Former EPCOT Cast Members Suing Disney, Patina Restaurant Group
The World Showcase pavilions in EPCOT are traditionally populated by international Cast Members as part of Disney’s Cultural Representative Program. The program was suspended in 2020 due to the COVID-19 pandemic. Until Q-1 and J-1 visa workers could return, Americans and green card holders worked the pavilions instead. The Cultural Representative Program resumed in August 2022.
According to Court Watch, Patina hired Dahyana Cosme and Timothy Gocklin in 2022 to work in the Italy Pavilion, home to the Tutto Italia and Via Napoli restaurants. This year, they were laid off and replaced with Italian Cast Members, who they had to train. The international employees were sponsored by the Cultural Representative Program.
Cosme and Gocklin are suing both Disney Parks and Patina in the Middle District of Florida’s Orlando division. They seek back pay, punitive damages, and other compensation.
Morgan & Morgan filed the lawsuit in May 2023. Disney was not originally a defendant, but they were later added to the case.
Attorneys John Morgan, James Henson, and Matthew Gunter said in a statement, “Our clients’ allegations paint a picture of an intentional and illegal scheme of firing American workers and abusing the Q-1 and J-1 visa systems to replace them. Disney and Patina had plenty of options to handle this situation fairly and legally — for example, by transferring all the American workers to another department or restaurant — but instead allegedly decided to wholesale terminate over 100 workers due to their ethnicity and citizenship status. Operating a cultural exchange program at an internationally-themed park does not absolve Walt Disney World or Patina from their responsibilities to follow all applicable labor laws, and we will hold them accountable for this alleged injustice.”
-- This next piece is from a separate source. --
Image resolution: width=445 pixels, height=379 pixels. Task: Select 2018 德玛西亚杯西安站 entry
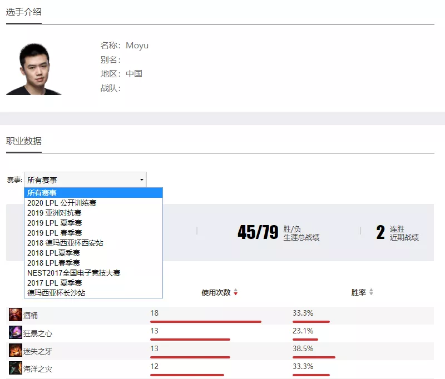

They continued, “These firings had devastating impacts on dozens of former employees we represent, such as forcing a student to drop out of college and a single mother to move her family across the country to go live with her parents.”
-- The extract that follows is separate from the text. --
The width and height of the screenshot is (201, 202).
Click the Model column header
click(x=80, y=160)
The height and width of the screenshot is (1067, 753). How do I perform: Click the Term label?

Disney and Patina declined to comment for the Court Watch story. They submitted a Motion to Dismiss the lawsuit in September.
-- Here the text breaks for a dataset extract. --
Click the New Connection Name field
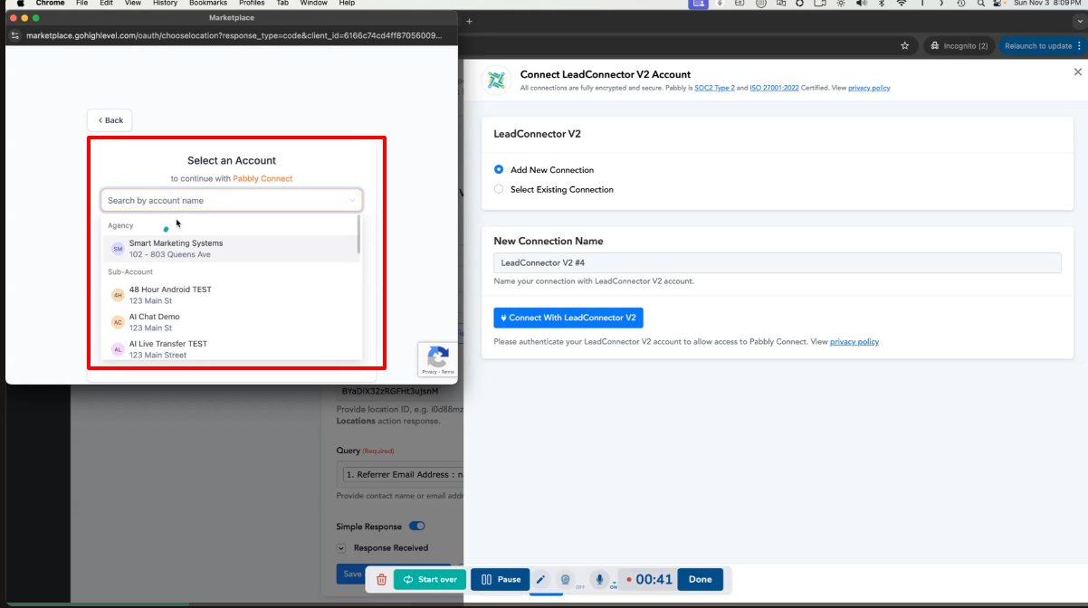The image size is (1088, 608). click(777, 262)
According to Patina, Cosme and Gocklin were only hired as temporary employees. The pair claim in the lawsuit that this was a surprise to them when they read it in their termination letters. Patina also said rolling terminations were determined by seniority.
“Patina operates two restaurants within a cultural exchange program approved by Congress and authorized by the Department of Homeland Security,” Patina stated in court documents. “This program introduces the cultures of other countries to the United States and allows those from other countries to learn about our country.” They argued Cosme and Gocklin “do not allege they could speak Italian or explain Italian customs, traditions, and culture based on their first-hand experience.”
In their Motion to Dismiss, Disney and Patina cited an earlier lawsuit from Anesh Gupta, a Cast Member from India who sued Disney because he was told he could not work in the Norway Pavilion because he was not Norwegian. Disney won that case in 2013.
“The Plaintiffs do not, however, offer one single allegation that they met the requirement of being ‘culturally authentic’ to Italy for purposes of continuing to work as servers at the Italian pavilion at Epcot’s World Showcase,” the Motion to Dismiss reads. “As a result, just as it was not the race, color, or national origin of Gupta that disqualified him from working at the Norway pavilion, it was not the race, color, or national origin that prevented the Plaintiffs from continuing to work at Defendant Patina’s restaurants. Rather, it was the fact that they did not meet the requirements that they be culturally authentic.”
Disney also notes that Cosme and Gocklin were not technically Disney employees, but third-party employees. The original lawsuit argues that they followed Disney rules, wore Disney costumes, and carried Disney ID cards.